TAREFA PROPOSTA 1>
Responda com base no texto sobre Direito Ambiental:
(a) Há aproximadamente quanto tempo existe o Direito Ambiental clássico?
(b) Em que paradigma predominante foi edificado o Direito Ambiental clássico?
(c) Que áreas do saber são dadas como exemplo do diálogo que o Direito Ambiental deve manter?
TAREFA PROPOSTA 2>
Retome o texto sobre Direito Ambiental, continuando-o logo após a última frase.

TEXTO DO DOCUMENTO>

········

O “novo” Direito Ambiental (ou “Direito Ecológico”), dada a natureza multidisciplinar das suas fontes, deve pautar-se por tal realidade planetária, o que, a nosso ver, impõe inclusive a discussão em torno de uma nova fase do seu desenvolvimento à luz do novo paradigma ecocêntrico emergente, como destacado anteriormente. Igualmente, não há como negar um certo “fracasso” do Direito Ambiental clássico, tanto em âmbito internacional quanto doméstico, após aproximadamente cinco décadas de existência e edificado com base em um paradigma predominantemente antropocêntrico, em conter os rumos civilizacionais predatórios na relação com a Natureza. Isso, por sua vez, nos levou a laborar profundamente, especialmente no âmbito da Teoria Geral do Direitos Ambiental, nas novas bases teóricas, normativas e jurisprudenciais que alicerçam e renovaram paradigmaticamente a disciplina, especialmente na última década. Além de um diálogo com as fontes científicas, especialmente na esfera das ciências naturais, o Direito Ambiental deve manter permanente diálogo com diversas áreas do saber, como, por exemplo, a história, a sociologia, a antropologia, etc., a fim de, ao olhar para o passado da humanidade, pensar o seu futuro em harmonia com a Natureza. Isso, por certo, torna também fundamental uma compreensão filosófica da crise ecológica e o estabelecimento de uma nova ética ecológica capaz de modular o comportamento do ser humano em favor da vida (humana e não-humana) no Planeta Terra.

········

DADOS DISPONÍVEIS>

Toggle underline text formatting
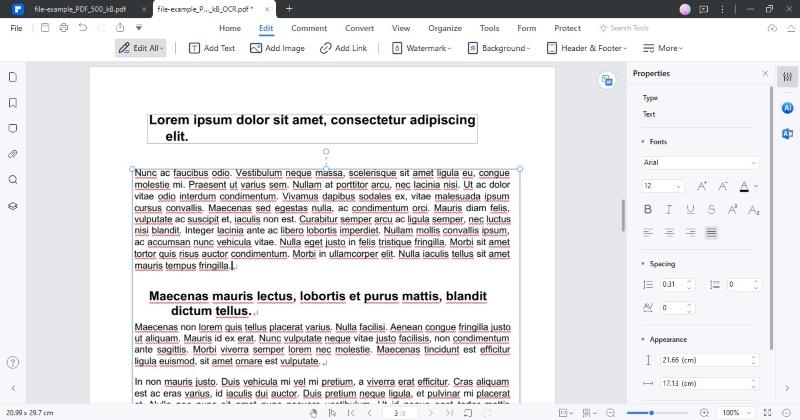click(x=690, y=209)
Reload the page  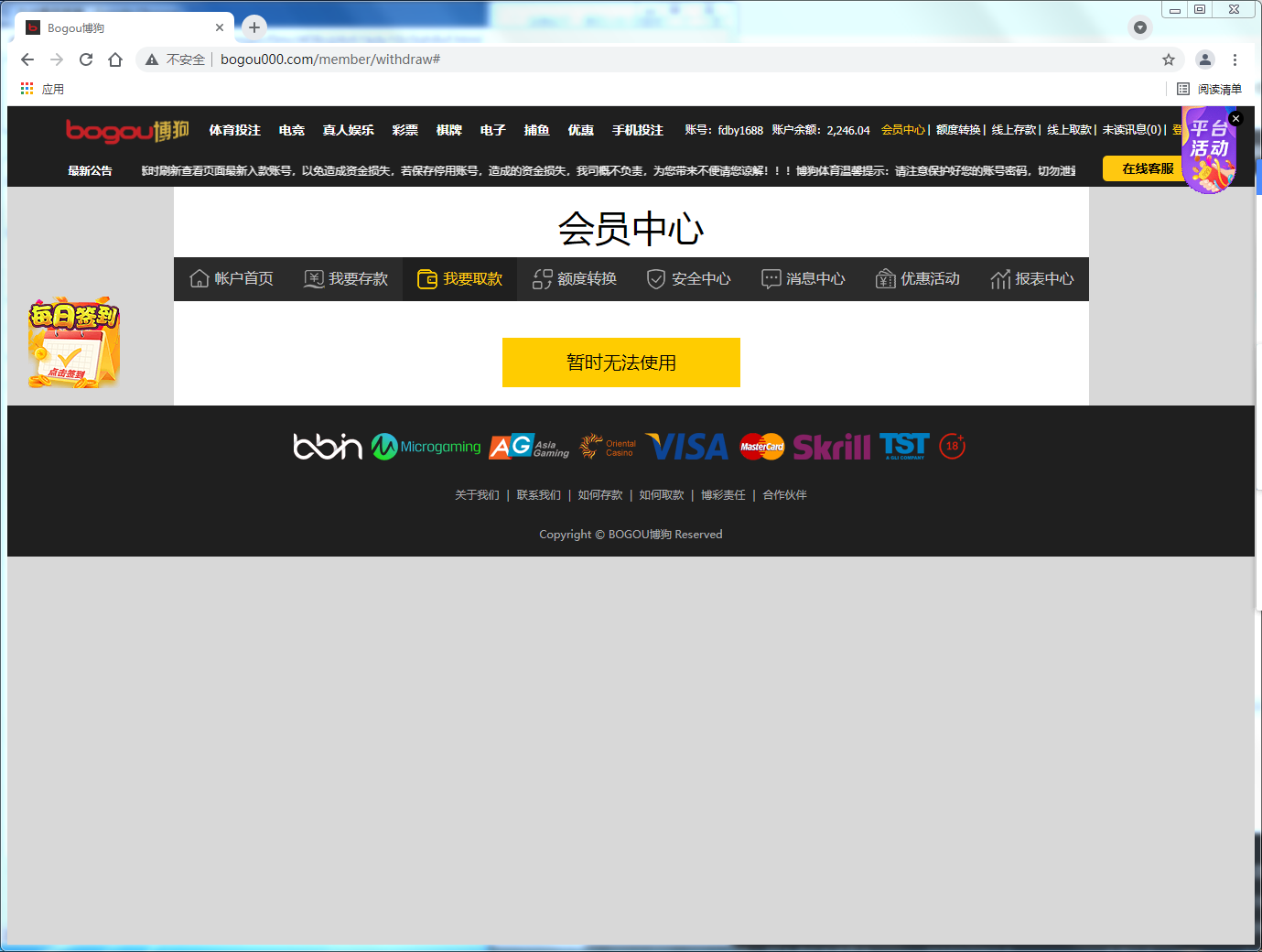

········

RESPOSTA 1>
(a) Aproximadamente cinco décadas.
(b) Em um paradigma predominantemente antropocêntrico.
(c) A história, a sociologia e a antropologia.

RESPOSTA 2>
Como já nos havia alertado Vittorio Hösle, no sentido de estarmos situados num ponto de viragem na história da humanidade (Wendepunkt der Geschichte des Menschen)[18], nunca antes na esfera jurídica a discussão em torno de uma virada copernicana de matriz “ecocêntrica” se fez tão presente (e urgente), sobretudo após o reconhecimento de que estamos vivendo em um novo período geológico (Antropoceno) derivado do nosso impacto na integridade ecológica do Planeta Terra. Como reconhecido por cientistas e mesmo alguns governos, estamos vivendo uma situação de “emergência climática ou ecológica”.[19] Não é mais possível sustentar, como fez a Declaração de Estocolmo sobre Meio Ambiente Humano (1972) no seu Preâmbulo (item 5), documento que simboliza a gênese do Direito Ambiental no plano internacional, ao dispor que: “de todas as coisas do mundo, as pessoas são as mais preciosas”[20]. Essa pretensa “centralidade”, acompanhada de uma ideia de superioridade, que o ser humano se (auto) atribui não encontra consonância com as “leis da Natureza” e a história natural do Planeta Terra. Pelo contrário, impõe-se a necessidade de um novo paradigma filosófico, jurídico, econômico, etc. acerca da compreensão do nosso lugar na Natureza e da nossa relação com a “comunidade viva ou da vida no Planeta Terra” (Earth’s Community of Life), como dito por Paul W. Taylor[21], tomando como premissa que integramos a mesma apenas como mais um ser biológico na cadeia da vida planetária.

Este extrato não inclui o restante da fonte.